Only lines holding "Remove" are needed; copy each of them from the data below.

▸ **Data for analysis**:
☆ ☆ ☆ ☆ ☆
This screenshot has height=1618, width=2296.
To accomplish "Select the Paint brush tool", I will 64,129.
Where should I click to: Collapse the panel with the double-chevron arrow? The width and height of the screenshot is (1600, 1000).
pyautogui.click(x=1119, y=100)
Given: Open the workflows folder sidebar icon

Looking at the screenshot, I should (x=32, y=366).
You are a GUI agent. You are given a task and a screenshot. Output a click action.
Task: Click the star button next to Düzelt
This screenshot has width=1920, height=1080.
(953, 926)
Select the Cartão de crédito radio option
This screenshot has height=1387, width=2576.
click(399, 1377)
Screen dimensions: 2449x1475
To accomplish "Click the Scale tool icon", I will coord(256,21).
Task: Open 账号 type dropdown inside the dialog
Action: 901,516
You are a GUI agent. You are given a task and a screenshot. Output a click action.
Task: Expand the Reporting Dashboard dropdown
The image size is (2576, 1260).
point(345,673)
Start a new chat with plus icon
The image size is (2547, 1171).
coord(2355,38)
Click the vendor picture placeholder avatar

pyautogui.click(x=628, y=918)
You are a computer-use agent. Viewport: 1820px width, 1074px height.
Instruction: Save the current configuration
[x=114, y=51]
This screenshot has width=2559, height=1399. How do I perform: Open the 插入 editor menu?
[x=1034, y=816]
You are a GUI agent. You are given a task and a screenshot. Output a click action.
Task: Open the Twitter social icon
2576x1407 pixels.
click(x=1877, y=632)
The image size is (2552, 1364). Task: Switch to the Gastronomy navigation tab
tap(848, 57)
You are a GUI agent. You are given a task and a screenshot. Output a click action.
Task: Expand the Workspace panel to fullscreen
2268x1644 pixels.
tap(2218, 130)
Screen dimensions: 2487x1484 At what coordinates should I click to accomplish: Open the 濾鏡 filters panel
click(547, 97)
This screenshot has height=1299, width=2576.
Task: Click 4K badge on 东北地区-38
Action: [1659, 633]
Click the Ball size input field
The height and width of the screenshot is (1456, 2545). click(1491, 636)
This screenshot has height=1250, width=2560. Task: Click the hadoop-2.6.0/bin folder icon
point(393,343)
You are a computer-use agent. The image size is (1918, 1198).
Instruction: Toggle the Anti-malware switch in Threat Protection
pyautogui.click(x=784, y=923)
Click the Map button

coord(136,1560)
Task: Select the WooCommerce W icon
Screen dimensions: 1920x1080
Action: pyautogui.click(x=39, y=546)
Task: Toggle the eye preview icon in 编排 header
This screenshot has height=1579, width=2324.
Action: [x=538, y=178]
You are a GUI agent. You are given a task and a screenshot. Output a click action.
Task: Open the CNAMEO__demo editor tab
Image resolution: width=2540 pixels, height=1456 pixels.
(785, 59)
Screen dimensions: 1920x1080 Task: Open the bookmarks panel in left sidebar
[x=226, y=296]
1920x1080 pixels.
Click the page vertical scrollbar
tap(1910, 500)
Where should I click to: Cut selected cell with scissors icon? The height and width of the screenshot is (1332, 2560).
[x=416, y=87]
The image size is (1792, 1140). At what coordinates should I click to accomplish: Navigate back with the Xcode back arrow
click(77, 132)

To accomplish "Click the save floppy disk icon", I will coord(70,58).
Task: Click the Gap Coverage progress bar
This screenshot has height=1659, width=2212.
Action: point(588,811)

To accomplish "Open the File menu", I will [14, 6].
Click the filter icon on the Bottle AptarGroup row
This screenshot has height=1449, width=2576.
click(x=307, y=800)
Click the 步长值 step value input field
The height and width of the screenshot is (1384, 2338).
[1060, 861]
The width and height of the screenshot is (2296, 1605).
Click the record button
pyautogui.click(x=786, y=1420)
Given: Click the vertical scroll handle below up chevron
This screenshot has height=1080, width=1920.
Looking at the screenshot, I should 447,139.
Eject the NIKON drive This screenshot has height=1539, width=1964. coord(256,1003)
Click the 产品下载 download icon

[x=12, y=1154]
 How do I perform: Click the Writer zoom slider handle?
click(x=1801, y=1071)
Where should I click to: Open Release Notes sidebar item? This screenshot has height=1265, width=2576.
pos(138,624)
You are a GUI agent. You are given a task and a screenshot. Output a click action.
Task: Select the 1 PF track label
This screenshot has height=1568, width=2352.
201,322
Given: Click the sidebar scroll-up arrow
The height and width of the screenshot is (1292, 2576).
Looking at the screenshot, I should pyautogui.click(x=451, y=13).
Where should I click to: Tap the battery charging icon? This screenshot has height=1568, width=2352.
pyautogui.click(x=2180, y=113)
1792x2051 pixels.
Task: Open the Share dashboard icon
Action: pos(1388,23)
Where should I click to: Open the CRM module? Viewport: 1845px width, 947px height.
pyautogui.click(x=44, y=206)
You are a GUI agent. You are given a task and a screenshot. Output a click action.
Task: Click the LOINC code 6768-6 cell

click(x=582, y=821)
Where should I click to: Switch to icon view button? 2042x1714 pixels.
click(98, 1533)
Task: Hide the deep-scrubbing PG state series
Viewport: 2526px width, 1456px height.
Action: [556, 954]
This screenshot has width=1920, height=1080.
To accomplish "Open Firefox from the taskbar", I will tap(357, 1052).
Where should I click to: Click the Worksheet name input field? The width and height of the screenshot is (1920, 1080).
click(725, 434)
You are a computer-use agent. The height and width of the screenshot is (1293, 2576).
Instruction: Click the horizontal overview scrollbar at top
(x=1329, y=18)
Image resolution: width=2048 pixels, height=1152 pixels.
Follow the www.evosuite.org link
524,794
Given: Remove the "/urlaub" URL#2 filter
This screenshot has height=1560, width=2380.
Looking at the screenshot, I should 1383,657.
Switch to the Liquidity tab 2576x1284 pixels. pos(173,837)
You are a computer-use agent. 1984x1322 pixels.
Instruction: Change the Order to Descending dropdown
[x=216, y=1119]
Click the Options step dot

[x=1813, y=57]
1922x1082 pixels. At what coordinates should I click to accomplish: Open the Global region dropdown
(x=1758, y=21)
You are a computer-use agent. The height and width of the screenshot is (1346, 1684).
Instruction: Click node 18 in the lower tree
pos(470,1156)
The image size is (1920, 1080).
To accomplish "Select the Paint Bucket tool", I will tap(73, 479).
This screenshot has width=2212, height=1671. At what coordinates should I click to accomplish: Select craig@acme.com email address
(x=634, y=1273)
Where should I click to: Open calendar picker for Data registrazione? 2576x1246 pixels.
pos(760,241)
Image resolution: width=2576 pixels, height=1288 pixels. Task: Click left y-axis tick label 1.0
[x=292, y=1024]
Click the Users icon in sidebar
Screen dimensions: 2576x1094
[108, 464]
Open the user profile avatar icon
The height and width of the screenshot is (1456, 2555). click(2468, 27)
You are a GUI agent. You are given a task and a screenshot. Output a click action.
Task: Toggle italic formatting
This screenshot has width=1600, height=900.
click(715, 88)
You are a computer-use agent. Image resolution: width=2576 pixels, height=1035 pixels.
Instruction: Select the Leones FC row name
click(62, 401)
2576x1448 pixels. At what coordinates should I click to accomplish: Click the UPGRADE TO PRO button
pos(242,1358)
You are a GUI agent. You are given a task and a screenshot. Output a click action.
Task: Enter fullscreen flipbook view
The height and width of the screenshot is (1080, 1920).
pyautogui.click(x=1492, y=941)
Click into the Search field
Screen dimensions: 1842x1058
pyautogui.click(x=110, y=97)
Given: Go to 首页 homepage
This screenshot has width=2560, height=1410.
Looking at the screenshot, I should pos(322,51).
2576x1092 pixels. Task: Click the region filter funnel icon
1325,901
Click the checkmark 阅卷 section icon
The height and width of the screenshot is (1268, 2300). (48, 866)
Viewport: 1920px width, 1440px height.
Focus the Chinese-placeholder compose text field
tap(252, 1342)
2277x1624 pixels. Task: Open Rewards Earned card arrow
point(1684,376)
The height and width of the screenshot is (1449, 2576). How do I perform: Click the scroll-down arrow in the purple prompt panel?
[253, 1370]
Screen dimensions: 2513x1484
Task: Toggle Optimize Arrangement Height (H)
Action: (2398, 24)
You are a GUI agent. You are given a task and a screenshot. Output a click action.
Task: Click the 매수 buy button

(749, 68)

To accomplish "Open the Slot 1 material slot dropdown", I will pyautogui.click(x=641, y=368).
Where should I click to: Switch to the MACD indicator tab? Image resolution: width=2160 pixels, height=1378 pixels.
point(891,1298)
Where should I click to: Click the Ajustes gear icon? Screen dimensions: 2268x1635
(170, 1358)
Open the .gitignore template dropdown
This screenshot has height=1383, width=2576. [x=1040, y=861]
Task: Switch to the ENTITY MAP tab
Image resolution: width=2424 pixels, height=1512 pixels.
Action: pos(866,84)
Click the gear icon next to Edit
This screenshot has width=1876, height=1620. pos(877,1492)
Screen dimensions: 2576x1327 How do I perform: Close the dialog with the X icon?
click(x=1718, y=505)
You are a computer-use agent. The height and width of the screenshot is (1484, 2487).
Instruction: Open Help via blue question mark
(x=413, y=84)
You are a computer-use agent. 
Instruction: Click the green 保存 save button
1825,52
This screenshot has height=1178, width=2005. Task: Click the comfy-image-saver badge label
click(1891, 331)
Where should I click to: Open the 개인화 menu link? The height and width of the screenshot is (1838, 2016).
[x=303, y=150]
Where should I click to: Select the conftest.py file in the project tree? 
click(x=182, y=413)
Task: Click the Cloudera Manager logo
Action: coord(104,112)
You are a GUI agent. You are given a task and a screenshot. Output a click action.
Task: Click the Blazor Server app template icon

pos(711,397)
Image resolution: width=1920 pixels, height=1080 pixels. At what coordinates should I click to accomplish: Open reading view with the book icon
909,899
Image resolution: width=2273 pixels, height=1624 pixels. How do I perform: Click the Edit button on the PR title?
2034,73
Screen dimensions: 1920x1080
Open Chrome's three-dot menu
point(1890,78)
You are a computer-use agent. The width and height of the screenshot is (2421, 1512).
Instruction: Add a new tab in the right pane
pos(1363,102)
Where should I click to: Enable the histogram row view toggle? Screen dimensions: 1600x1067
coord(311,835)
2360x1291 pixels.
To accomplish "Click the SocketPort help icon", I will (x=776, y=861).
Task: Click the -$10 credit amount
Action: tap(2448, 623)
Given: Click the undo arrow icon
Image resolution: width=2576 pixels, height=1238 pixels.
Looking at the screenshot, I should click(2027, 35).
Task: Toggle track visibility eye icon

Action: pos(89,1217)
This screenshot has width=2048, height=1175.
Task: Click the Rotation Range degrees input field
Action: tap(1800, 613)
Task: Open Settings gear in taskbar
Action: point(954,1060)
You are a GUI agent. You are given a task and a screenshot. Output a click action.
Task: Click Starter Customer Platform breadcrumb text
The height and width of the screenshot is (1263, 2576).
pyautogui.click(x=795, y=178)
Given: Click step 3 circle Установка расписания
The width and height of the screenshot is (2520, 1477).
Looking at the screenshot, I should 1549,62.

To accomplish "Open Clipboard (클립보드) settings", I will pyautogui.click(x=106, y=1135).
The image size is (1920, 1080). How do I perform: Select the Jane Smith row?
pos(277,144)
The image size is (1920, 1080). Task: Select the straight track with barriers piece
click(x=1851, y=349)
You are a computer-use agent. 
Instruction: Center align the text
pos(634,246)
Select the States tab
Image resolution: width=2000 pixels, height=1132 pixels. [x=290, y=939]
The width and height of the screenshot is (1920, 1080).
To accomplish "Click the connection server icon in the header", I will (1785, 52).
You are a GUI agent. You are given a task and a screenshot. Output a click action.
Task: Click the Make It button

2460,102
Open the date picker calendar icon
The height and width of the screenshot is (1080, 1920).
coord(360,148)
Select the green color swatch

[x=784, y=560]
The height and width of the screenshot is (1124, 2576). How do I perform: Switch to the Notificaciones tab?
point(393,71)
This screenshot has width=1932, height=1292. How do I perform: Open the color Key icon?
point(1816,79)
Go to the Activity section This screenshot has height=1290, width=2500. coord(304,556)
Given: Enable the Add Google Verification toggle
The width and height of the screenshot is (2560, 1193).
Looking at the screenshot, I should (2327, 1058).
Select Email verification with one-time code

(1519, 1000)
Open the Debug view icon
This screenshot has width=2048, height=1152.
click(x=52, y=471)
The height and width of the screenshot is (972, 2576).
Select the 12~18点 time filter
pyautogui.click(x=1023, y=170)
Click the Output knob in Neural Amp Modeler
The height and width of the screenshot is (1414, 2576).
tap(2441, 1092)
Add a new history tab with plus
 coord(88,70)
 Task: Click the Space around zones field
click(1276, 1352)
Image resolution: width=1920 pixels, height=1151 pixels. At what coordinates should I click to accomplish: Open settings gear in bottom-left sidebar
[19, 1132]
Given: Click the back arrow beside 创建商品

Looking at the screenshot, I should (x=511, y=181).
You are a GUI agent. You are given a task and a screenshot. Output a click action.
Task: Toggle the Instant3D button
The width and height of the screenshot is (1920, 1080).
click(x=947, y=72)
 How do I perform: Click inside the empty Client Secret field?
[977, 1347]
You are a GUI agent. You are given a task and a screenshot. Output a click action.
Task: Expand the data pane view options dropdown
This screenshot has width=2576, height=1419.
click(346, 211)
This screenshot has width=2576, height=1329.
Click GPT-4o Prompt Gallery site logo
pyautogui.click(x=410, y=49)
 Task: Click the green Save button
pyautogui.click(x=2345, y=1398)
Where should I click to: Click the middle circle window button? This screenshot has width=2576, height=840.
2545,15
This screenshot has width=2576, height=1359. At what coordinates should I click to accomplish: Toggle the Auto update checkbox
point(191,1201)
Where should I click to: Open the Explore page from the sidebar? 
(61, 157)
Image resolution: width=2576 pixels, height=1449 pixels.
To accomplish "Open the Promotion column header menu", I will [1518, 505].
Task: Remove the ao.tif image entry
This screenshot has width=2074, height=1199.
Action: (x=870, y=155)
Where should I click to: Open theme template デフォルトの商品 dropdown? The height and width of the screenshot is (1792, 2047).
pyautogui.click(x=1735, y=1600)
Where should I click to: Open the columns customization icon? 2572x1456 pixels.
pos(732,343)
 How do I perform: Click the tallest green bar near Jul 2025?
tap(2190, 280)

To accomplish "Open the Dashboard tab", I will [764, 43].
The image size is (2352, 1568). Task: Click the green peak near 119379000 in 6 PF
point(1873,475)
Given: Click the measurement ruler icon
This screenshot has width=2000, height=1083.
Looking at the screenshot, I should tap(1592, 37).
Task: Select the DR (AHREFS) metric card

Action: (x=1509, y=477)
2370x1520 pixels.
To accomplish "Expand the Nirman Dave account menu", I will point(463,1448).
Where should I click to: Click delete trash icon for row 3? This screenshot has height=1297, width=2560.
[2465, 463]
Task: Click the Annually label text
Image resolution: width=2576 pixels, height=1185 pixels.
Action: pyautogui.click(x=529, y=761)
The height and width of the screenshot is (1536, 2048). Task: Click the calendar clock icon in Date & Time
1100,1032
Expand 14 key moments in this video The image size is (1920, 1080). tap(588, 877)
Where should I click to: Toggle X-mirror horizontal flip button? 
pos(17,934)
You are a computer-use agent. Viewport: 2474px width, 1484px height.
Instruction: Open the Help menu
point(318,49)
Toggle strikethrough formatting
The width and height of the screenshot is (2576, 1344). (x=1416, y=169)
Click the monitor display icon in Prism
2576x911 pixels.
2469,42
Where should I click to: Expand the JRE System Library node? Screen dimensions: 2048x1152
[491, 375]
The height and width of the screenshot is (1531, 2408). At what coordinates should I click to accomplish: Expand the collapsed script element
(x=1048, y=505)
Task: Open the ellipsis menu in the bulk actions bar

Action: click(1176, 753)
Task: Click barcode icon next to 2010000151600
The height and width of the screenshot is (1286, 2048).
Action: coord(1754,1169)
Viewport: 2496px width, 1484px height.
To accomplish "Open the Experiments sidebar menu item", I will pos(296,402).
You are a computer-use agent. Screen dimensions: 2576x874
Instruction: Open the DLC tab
☆ ☆ ☆ ☆ ☆
▸ **Written answer**:
Given: Remove the "/urlaub" URL#2 filter
Task: Remove the ao.tif image entry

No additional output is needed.